-- Exercise --
Recast the rows below as a Markdown table with the columns No. and Line, numbering each line and leaving out blank lines.

-- Task data --

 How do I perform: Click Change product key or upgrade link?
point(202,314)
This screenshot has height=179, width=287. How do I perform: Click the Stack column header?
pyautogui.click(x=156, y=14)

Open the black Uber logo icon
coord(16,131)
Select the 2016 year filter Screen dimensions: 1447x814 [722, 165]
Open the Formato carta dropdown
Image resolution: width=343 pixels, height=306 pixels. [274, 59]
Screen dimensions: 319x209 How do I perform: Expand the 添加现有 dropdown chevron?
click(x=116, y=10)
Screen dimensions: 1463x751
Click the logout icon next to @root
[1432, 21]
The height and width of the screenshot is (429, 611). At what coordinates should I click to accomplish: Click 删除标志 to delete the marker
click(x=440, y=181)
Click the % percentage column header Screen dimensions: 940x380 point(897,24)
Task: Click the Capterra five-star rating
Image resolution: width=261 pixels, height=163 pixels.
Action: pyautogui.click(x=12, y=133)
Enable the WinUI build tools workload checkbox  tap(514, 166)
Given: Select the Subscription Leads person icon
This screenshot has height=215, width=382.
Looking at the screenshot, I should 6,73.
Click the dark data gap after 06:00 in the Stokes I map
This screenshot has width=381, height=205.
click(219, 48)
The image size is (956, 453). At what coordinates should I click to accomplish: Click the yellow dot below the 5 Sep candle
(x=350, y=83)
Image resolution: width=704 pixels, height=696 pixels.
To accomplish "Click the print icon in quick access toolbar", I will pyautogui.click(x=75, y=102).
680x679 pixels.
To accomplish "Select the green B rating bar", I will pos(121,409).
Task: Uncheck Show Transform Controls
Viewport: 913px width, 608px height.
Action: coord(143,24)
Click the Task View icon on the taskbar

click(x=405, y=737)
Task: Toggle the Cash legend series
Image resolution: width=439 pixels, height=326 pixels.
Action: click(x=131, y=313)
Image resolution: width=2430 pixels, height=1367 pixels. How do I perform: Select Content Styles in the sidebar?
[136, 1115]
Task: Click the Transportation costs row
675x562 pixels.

-- Written response --
| No. | Line |
|---|---|
| 1 |  How do I perform: Click Change product key or upgrade link? |
| 2 | point(202,314) |
| 3 | This screenshot has height=179, width=287. How do I perform: Click the Stack column header? |
| 4 | pyautogui.click(x=156, y=14) |
| 5 | Open the black Uber logo icon |
| 6 | coord(16,131) |
| 7 | Select the 2016 year filter Screen dimensions: 1447x814 [722, 165] |
| 8 | Open the Formato carta dropdown |
| 9 | Image resolution: width=343 pixels, height=306 pixels. [274, 59] |
| 10 | Screen dimensions: 319x209 How do I perform: Expand the 添加现有 dropdown chevron? |
| 11 | click(x=116, y=10) |
| 12 | Screen dimensions: 1463x751 |
| 13 | Click the logout icon next to @root |
| 14 | [1432, 21] |
| 15 | The height and width of the screenshot is (429, 611). At what coordinates should I click to accomplish: Click 删除标志 to delete the marker |
| 16 | click(x=440, y=181) |
| 17 | Click the % percentage column header Screen dimensions: 940x380 point(897,24) |
| 18 | Task: Click the Capterra five-star rating |
| 19 | Image resolution: width=261 pixels, height=163 pixels. |
| 20 | Action: pyautogui.click(x=12, y=133) |
| 21 | Enable the WinUI build tools workload checkbox  tap(514, 166) |
| 22 | Given: Select the Subscription Leads person icon |
| 23 | This screenshot has height=215, width=382. |
| 24 | Looking at the screenshot, I should 6,73. |
| 25 | Click the dark data gap after 06:00 in the Stokes I map |
| 26 | This screenshot has width=381, height=205. |
| 27 | click(219, 48) |
| 28 | The image size is (956, 453). At what coordinates should I click to accomplish: Click the yellow dot below the 5 Sep candle |
| 29 | (x=350, y=83) |
| 30 | Image resolution: width=704 pixels, height=696 pixels. |
| 31 | To accomplish "Click the print icon in quick access toolbar", I will pyautogui.click(x=75, y=102). |
| 32 | 680x679 pixels. |
| 33 | To accomplish "Select the green B rating bar", I will pos(121,409). |
| 34 | Task: Uncheck Show Transform Controls |
| 35 | Viewport: 913px width, 608px height. |
| 36 | Action: coord(143,24) |
| 37 | Click the Task View icon on the taskbar |
| 38 | click(x=405, y=737) |
| 39 | Task: Toggle the Cash legend series |
| 40 | Image resolution: width=439 pixels, height=326 pixels. |
| 41 | Action: click(x=131, y=313) |
| 42 | Image resolution: width=2430 pixels, height=1367 pixels. How do I perform: Select Content Styles in the sidebar? |
| 43 | [136, 1115] |
| 44 | Task: Click the Transportation costs row |
| 45 | 675x562 pixels. |